GB: What’s your fanboy background? How many times have you played Mortal Kombat in your life?
KT: I played Mortal Kombat 1, 2 and 3 more times then I could count. I used to go to a local arcade and just wait in line to try and beat the big kids. At the time, the Internet wasn’t around to learn the fatalities … so you had to kind of had to be in this special club to learn certain moves. I grew up a fanboy who was obsessed with Mortal Kombat, Ninja Turtles, Power Rangers and Spawn. I’ve always been immersed in that world, and I even got a black belt in karate because of it. Making fanboy movies is what I have always wanted to do. When I was 13, I enrolled in creature-making class with Jordu Schell because I dreamed of being the next Stan Winston. Then I got into the dance and choreography world when I was 16, and that kind of took off. Since I was a technical guy I ended up doing some remixes, video editing and stage direction for world tours with artists like Britney Spears, ‘N Sync, Madonna, Jessica Simpson and Christina Aguilera. That kind of crash-course training made me learn a lot of programs like Pro Tools, Avid, Logic, Final Cut Pro and an MPC. All of those skills eventually helped me on my path to seeking out a directing career.
GB: What’s your great hope as far as the opportunities that this massive audience might present for you?
KT: Well, I knew that since most of my professional background comes from music and performance, I was going to quickly be put into a box. In order for me to make the kind of movies I wanted … I had to do it myself first. So I am hoping that this proves that I am capable of handling this type of material.
GB: Trailers like this and comic books seem to be the best way for creators outside of the Hollywood circuitry to catch the attention of decision-makers. Do you think we might see a point where these new-form auditions actually become part of the studio process?

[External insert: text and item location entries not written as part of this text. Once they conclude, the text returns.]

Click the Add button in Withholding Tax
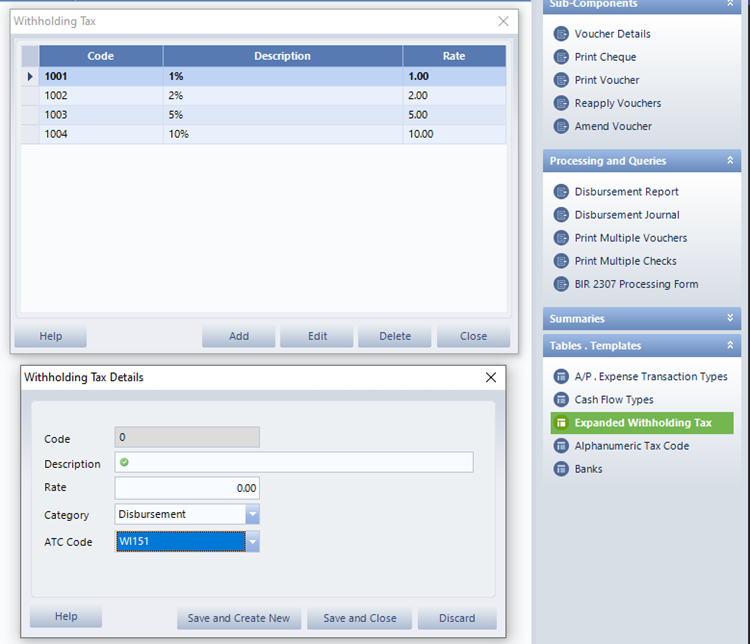 coord(239,336)
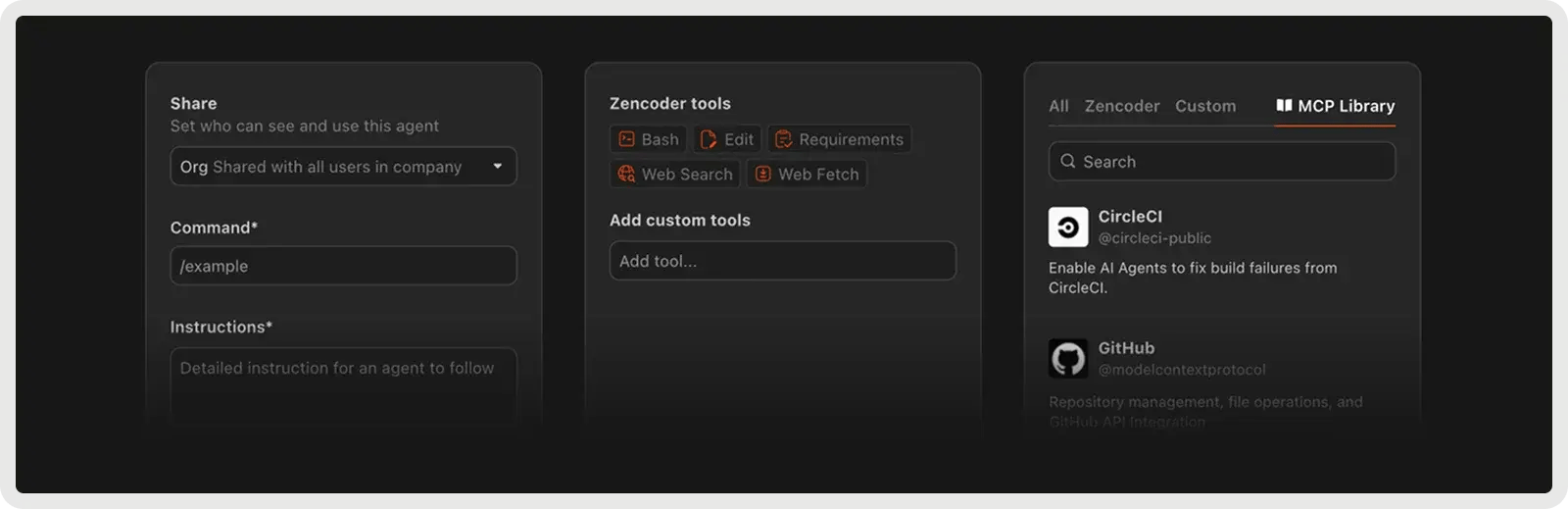The width and height of the screenshot is (1568, 509).
Task: Focus the Command input field
Action: pos(343,266)
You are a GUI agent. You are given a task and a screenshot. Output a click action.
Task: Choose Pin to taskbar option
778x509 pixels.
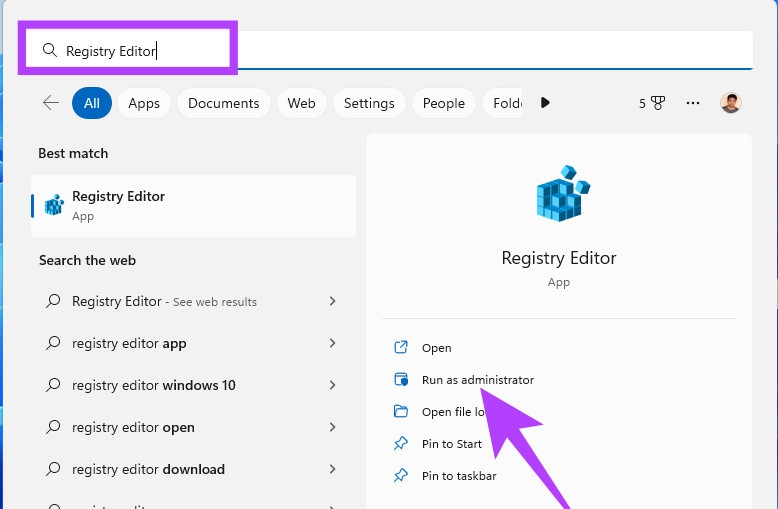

KT: Absolutely. I am a huge fan of social networking and taking advantage of technology. We live in a world where anyone is able to showcase his or her work directly to the consumer. The possibilities are endless. However, there are risks to that approach as well. The fans could absolutely hate what you have to offer. It’s something that I was very nervous about since fanboys are very tough critics. It was a risk I knew I had to take, and I’m glad I did. The feedback has been so positive, and I am thrilled.